Distinct toxicity dose-response profiles. From the 231-compound set that was screened, 11 compounds with unique response profiles are highlighted to demonstrate the utility of the multiplexed data set. Each compound was tested in an 11-point dose response at a maximum dose of 300 µM, with 1:2 fold serial dilutions in duplicate. EC₅₀ values calculated for 4 h are shown in light gray. EC₅₀ values for 24 h are shown in dark gray bars. A “response” is categorized as an EC₅₀ value of ≤150 µM. Any values above 150 µM are categorized as nonresponsive. Based on this criterion, 17-β estradiol (A) is a nonresponsive compound, simvastatin (B) activated all three pathways at both short and long incubation times, and tamoxifen (C) activated all pathways but only after 24 h of incubation. Felbamate (D), diclofenac (E), and cephaloridine (F) do not exhibit caspase activation at either one or both time points. Retinyl palmitate (G) activated annexin binding and caspase but without mitochondrial involvement. Pioglitazone (H) exhibits toxicity without annexin binding at 4 h. Benzbromarone (I), neurontin (J), and norgestrel (K) each only activate caspase, mitochondria, or annexin at 24 h, respectively.

The unique compound profiles identified in this assay are illustrative of differential apoptosis profiles that are accessible from this large data set, and taken together, the data provide a much more detailed understanding of the biological process that can assist in structure-activity relationship (SAR) work and de-risking approaches. Please refer to Supplementary Text S1 for a discussion of individual compound effects.

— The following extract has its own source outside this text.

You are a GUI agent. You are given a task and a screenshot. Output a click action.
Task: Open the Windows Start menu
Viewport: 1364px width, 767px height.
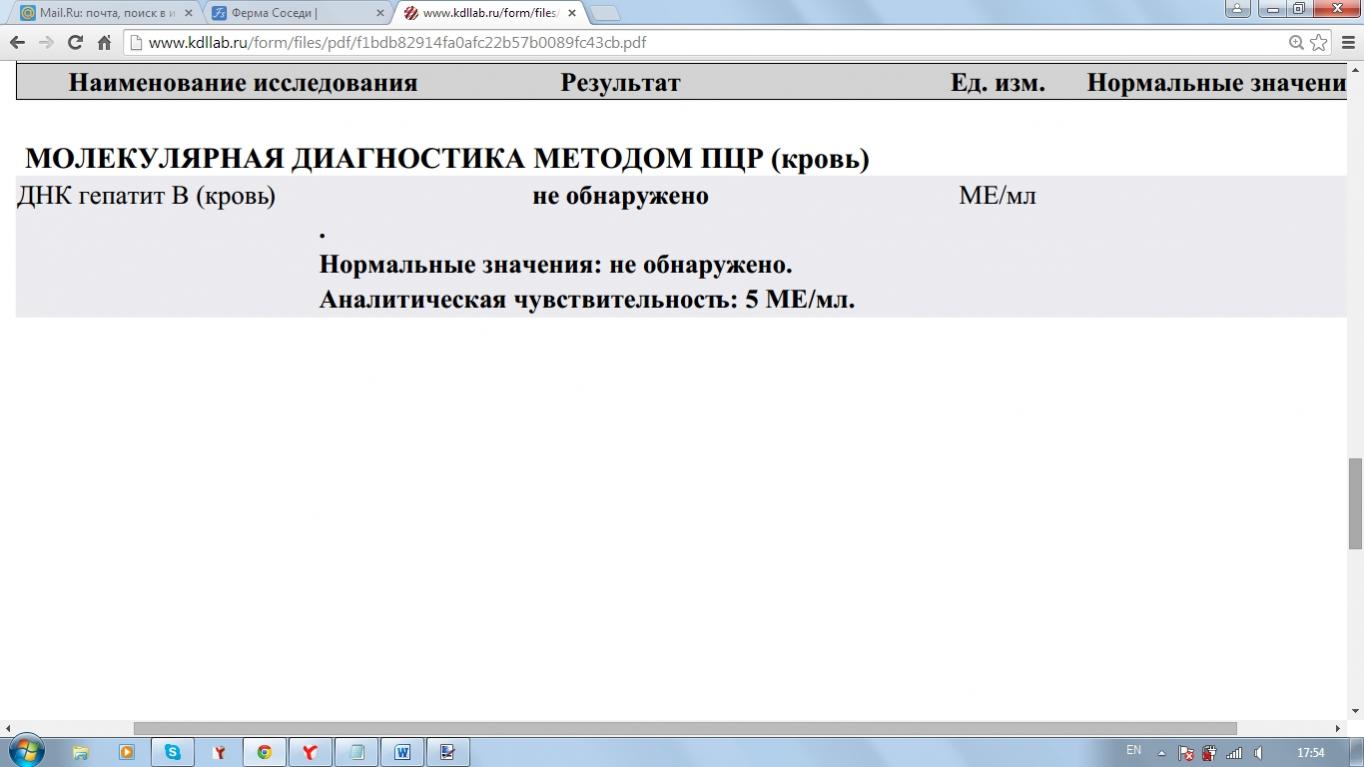[26, 751]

Within the realm of toxicity testing, there is a need and interest in precisely distinguishing the mechanism of cell death. The ability to measure multiple markers of apoptosis in each sample and to track the response in each endpoint over concentration and/or time highlights the value of high-throughput flow cytometry for toxicity screening. For compounds with pathway-specific modes of action, the multiplexed assay can readily identify preferential pathway activation—essentially, a single sample will yield the same amount of data as a suite of assays individually testing for the same endpoints. The general recommendation for the use of this assay would be as an early toxicity screen to identify the most cytotoxic compounds (all endpoints affected) in a screening campaign and establish preliminary mechanism of action for compounds with preferential activation of pathways.